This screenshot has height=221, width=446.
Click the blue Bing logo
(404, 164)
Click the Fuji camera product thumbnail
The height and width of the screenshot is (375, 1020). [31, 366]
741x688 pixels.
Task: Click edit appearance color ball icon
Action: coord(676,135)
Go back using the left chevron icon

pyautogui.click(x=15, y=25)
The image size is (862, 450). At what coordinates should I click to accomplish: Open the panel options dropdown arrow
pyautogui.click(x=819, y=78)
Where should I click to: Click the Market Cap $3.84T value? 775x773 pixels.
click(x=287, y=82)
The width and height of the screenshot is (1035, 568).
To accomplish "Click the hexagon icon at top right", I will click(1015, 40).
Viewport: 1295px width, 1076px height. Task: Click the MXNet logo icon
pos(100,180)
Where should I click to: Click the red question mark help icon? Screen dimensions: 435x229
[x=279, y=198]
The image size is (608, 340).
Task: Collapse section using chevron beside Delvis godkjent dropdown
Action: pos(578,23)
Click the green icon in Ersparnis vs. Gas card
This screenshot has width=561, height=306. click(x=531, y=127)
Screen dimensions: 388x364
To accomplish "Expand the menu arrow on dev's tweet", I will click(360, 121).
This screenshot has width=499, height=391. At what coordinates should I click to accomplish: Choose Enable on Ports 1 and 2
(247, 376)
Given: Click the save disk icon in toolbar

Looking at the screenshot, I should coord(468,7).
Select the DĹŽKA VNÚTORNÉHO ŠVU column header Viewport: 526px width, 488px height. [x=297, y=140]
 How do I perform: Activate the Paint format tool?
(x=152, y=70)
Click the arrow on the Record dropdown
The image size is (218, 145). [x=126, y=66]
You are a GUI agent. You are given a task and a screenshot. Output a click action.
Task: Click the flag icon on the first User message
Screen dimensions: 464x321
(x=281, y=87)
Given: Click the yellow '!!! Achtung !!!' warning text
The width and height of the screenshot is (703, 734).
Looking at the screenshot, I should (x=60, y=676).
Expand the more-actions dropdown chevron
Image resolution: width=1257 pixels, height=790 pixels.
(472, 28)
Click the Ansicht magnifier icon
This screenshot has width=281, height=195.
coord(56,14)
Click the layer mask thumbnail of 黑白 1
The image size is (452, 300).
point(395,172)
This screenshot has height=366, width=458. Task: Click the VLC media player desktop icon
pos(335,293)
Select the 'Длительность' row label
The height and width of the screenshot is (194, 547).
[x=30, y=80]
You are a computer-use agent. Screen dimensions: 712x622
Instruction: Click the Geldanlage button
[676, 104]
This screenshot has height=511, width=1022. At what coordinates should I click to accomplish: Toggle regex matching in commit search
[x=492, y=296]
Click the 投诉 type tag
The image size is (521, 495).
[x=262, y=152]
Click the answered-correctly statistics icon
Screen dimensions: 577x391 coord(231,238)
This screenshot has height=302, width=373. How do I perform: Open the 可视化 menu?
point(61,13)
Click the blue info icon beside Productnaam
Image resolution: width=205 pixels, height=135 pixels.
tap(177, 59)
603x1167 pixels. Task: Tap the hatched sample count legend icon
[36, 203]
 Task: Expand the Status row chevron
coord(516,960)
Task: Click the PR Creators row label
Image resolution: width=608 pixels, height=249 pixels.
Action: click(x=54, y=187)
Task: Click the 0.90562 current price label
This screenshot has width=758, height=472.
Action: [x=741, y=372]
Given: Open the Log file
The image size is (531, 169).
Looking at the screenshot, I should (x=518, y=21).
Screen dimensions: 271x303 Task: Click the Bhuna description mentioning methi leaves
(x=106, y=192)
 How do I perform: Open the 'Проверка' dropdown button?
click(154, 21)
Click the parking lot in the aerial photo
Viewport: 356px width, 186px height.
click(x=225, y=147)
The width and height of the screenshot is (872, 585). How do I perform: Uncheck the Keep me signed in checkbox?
##########
▶ [Problem]:
Within the data above, the lines from the one with "Click the blue info icon beside Productnaam" to the one with "Given: Open the Log file" must be repeated exactly; no other line belongs in the answer.

▶ [Answer area]:
Click the blue info icon beside Productnaam
Image resolution: width=205 pixels, height=135 pixels.
tap(177, 59)
603x1167 pixels. Task: Tap the hatched sample count legend icon
[36, 203]
 Task: Expand the Status row chevron
coord(516,960)
Task: Click the PR Creators row label
Image resolution: width=608 pixels, height=249 pixels.
Action: click(x=54, y=187)
Task: Click the 0.90562 current price label
This screenshot has width=758, height=472.
Action: [x=741, y=372]
Given: Open the Log file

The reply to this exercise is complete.